In Paki's kitchen, I assumed the position. Through the kitchen window, the bright bougainvillea blossoms lied and said everything was fine.

“Shit,
Marsha,
come on!”
I said. “This isn't right. You know it isn't.”

Marsha tossed the handcuffs toward me, but I refused to catch them. They clattered to the floor behind me.

“Pick them up,” Marsha said, slowly and carefully. “Hook one wrist, put your hands behind your back, hook the other.”

“I want my lawyer.”

“DO IT!”
Marsha roared. Was her gun hand shaking slightly?

I didn't want to test Marsha's nerve, so I cuffed myself. I had done that more times than I could count, too—but usually in the bedroom.

“This is entrapment,” I said. “You texted
me
and said you could help me.”

Once I was cuffed, some of the armor faded from Marsha's eyes. She let her gun hand relax, dropping slightly. “Ten . . . I told you, I'm not a cop. I'm not FBI. This sucks on your end, but it's not much better on mine. I'm sorry, but I can't let you go to Paso.”

Getting arrested would have been a nightmare, but the nightmare was getting deeper. Anger made me want to try something desperate: charge at her with my shoulder; a long, sliding side kick . . . but I talked myself down. Only confusion remained.
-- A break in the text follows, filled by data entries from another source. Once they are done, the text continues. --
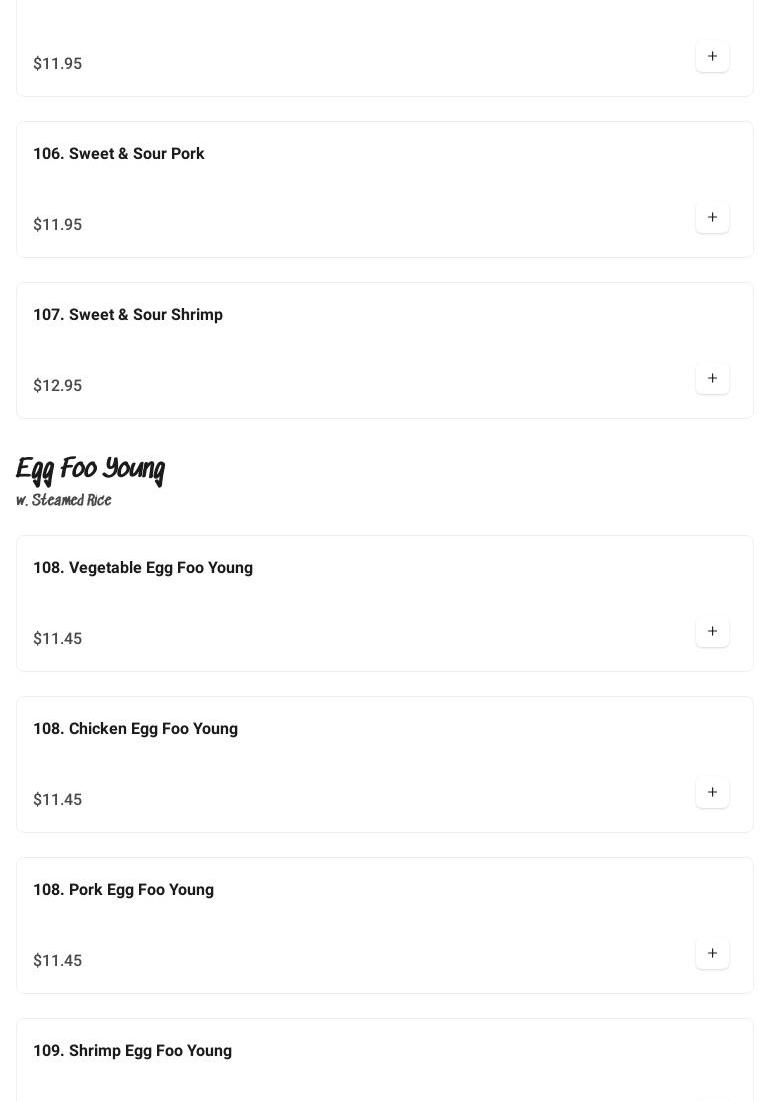
Task: Click the $11.95 price under Sweet & Sour Pork
Action: [x=57, y=225]
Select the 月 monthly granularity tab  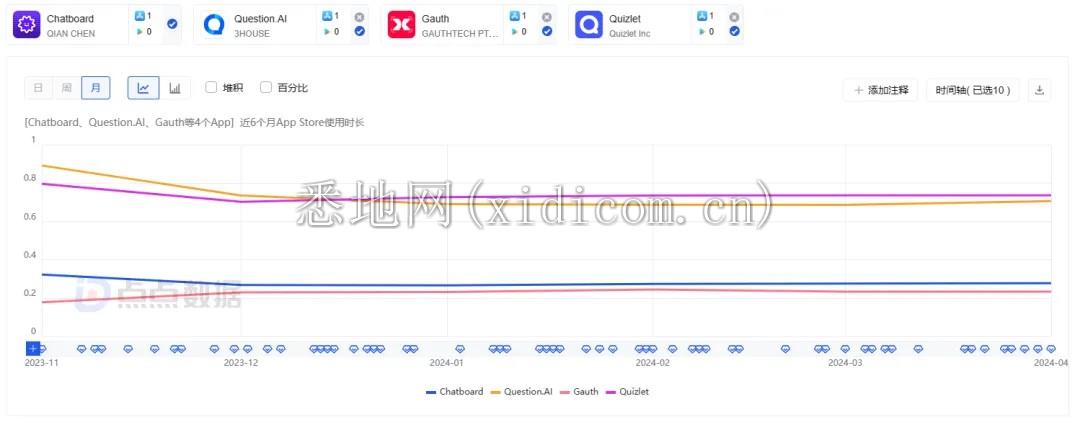click(96, 88)
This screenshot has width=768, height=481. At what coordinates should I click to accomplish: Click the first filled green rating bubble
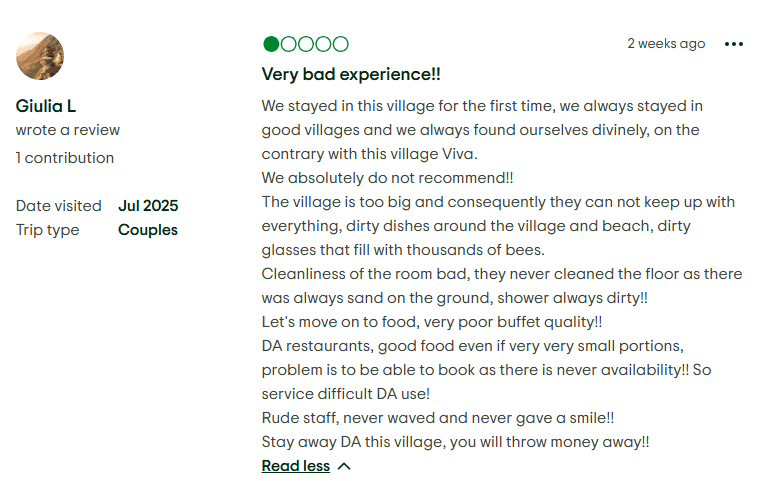[x=271, y=44]
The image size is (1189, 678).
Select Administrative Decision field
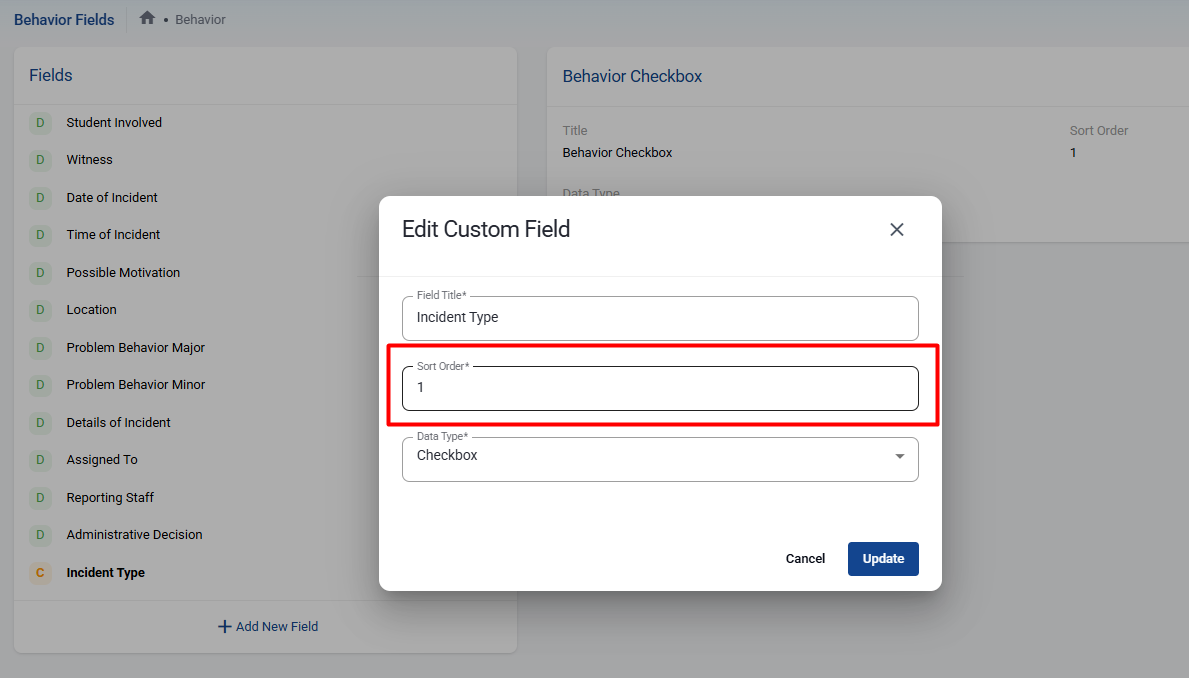coord(134,535)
“Why?” I said, feeling foolish for expecting anything like the truth.

Marsha pursed her lips, blinking. She was conflicted, or wanted me to think she was.

“Nandi is an abduction case, and it breaks my heart,” she said. “But my investigation is national security. If I blow a lead, thousands could die.”

“If you don't care about one, you can't care about ‘thousands.'” I started to shift my weight to try hooking a chair with my foot and heaving it up into her face, but even the
thought
triggered her alarms, and her gun hand snapped rigid again, the muzzle staring at my heart.

“Ten,” she said. “I really,
really
don't want to shoot you.”

But she would. She didn't have to say it. She had killed people before.

“What the hell does it matter to you if I go look for Nandi?” I said.

“It matters,” she said. “Your leap helped me bring something very important into focus, an angle that hadn't occurred to us, and we need time to process what it means. We can't send anyone rushing in—not you, not the FBI. We need to take a closer look.”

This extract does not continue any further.